■ Problem description
Take the lines below beginning at the line that has "The width and height of the screenshot is (699, 240)." and stopping after the line that has "This screenshot has width=254, height=364.", and print them exactly as they are, with no other lines.
━━━━
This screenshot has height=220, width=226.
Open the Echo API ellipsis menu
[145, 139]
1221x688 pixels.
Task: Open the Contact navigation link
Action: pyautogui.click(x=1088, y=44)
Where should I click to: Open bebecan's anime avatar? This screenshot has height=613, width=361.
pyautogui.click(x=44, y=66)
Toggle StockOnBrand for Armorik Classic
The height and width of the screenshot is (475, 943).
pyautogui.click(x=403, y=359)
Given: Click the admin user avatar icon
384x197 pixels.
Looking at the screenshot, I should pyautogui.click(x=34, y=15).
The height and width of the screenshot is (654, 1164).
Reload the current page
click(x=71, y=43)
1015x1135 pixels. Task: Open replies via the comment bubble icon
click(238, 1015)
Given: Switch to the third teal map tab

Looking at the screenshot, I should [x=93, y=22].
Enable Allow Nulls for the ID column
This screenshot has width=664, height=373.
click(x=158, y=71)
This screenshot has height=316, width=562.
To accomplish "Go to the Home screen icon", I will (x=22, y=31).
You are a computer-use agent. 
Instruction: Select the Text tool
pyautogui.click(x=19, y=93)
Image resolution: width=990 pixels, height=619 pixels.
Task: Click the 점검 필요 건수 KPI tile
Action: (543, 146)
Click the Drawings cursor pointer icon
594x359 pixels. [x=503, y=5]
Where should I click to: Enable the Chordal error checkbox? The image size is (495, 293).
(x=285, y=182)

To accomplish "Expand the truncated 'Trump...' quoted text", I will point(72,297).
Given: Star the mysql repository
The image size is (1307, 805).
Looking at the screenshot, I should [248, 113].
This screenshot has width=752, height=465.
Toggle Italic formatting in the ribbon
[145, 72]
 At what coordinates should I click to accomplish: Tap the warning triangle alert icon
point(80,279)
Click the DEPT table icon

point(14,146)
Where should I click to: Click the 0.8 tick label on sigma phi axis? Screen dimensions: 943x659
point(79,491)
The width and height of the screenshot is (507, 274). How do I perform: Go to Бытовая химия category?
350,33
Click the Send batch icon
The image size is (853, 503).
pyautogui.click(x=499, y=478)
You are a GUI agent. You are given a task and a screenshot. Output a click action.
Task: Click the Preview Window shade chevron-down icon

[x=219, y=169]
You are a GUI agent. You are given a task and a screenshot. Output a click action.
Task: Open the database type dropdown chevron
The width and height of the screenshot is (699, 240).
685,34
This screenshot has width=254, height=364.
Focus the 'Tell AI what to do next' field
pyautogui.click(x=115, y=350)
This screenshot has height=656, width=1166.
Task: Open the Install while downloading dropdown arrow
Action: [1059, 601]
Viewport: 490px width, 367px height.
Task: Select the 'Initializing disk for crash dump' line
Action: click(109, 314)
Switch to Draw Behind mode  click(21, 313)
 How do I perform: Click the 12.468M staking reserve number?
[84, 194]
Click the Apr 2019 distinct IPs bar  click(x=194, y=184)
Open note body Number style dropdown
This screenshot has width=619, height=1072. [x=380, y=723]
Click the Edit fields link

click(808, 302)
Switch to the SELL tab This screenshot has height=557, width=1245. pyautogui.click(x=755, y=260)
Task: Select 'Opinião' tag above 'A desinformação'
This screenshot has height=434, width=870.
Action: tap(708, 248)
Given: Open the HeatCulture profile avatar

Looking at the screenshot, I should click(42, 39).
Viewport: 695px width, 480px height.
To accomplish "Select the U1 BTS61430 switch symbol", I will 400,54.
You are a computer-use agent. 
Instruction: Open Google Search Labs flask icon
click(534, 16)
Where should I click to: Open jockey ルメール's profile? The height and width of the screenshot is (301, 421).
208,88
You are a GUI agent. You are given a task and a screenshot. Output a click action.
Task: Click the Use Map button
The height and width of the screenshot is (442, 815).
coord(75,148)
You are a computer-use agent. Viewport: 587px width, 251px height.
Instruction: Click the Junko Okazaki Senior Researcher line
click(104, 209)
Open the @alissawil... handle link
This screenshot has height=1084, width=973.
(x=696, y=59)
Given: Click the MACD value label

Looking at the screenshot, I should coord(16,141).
━━━━
■ Task result
The width and height of the screenshot is (699, 240).
685,34
This screenshot has width=254, height=364.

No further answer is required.